Media sources yesterday were reporting that high profile Parisian restaurants have finally resorted to charging all guests a chunky deposit which they would forfeit if they didn't show up for their booking or cancelled it at short notice.

According to The Times, The Tour d'Argent has started charging dinner customers €200 a head in an effort to stop no-shows.

Not many UK-based restaurants would dare charge that sort of deposit but no-shows are a problem which is all too familiar to UK chefs and restaurateurs. Last year, Mark Greenaway (we'll cover his imminent new project Grazing in a later blog) hit the headlines when he announced that in the run-up to Christmas his eponymous Edinburgh restaurant had been hit with 399 cancellations and 51 no-shows.

More recently, we mentioned last week that Haar restaurant in St Andrews had a table of eight that didn't turn up on the restaurant's first night in business.

Slap in the face

If you are a restaurateur who has put their heart and soul into launching their own place, it's hard to imagine a more insulting slap in the face.

Providing that the customer gives sufficient notice, restaurants can deal with cancellations. At busy times, they can rebook those tables or adjust their supply order.

However if a table of eight doesn't turn up and that table remains empty on a Saturday night, the missing revenue can wipe out any profits that might have been generated by all the other bookings.

Restaurant margins are tight and it doesn't take much to tip the balance sheet into red.

One report put the cost of no-shows in the UK at £16 million a year and it is estimated that, in big cities, one in five diners won't turn up for their reservation.

As far as restaurateurs are concerned, there is a special place in the blast freezer for customers that book several restaurants and then decide which one they will grace with their presence on the night.

Not every restaurant helps themselves

However, not all restaurants help themselves. Not every place lists their phone number clearly or makes it easy to cancel a booking by other means.

Some restaurants take the precaution of contacting pre-booked customers on the day of their meal or the day before. This reminder works in a dining room with a small number of covers.
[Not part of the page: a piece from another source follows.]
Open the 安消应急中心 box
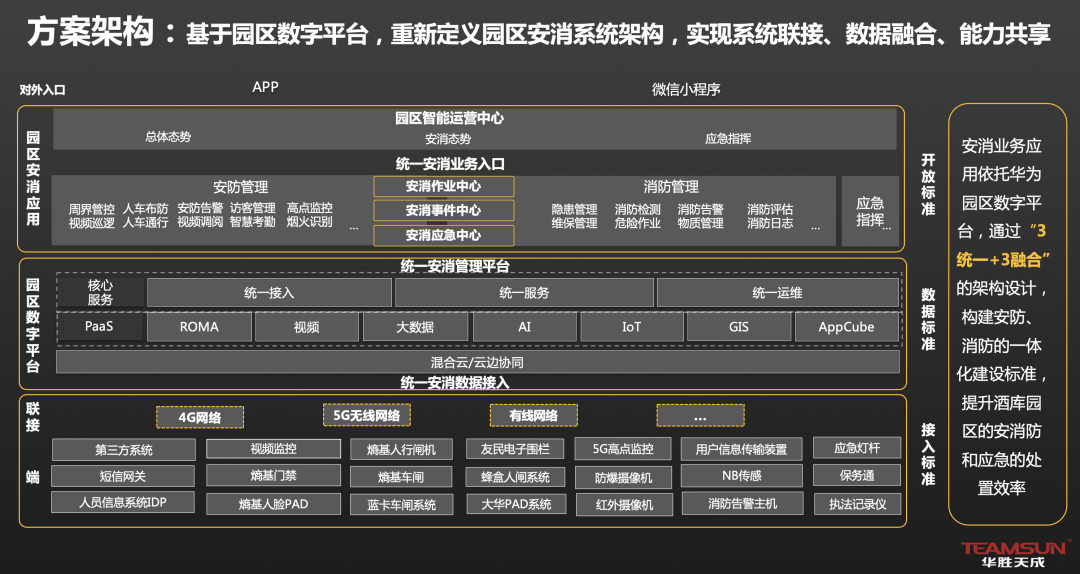This screenshot has height=574, width=1080. [x=443, y=236]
It is less practical for a restaurant with a high volume of bookings.

Of course, bookings made with 5pm Dining can be conveniently cancelled online - a feature which makes life easier for diners and chefs alike.

And 5pm's simpleERB reservations system has several ways to help restaurants reduce no-shows.

What do you think? Should chefs just suck up no-shows and accept them as the price of doing business in a crowded market?

Or would you, as a customer, be happy to pay a deposit on booking?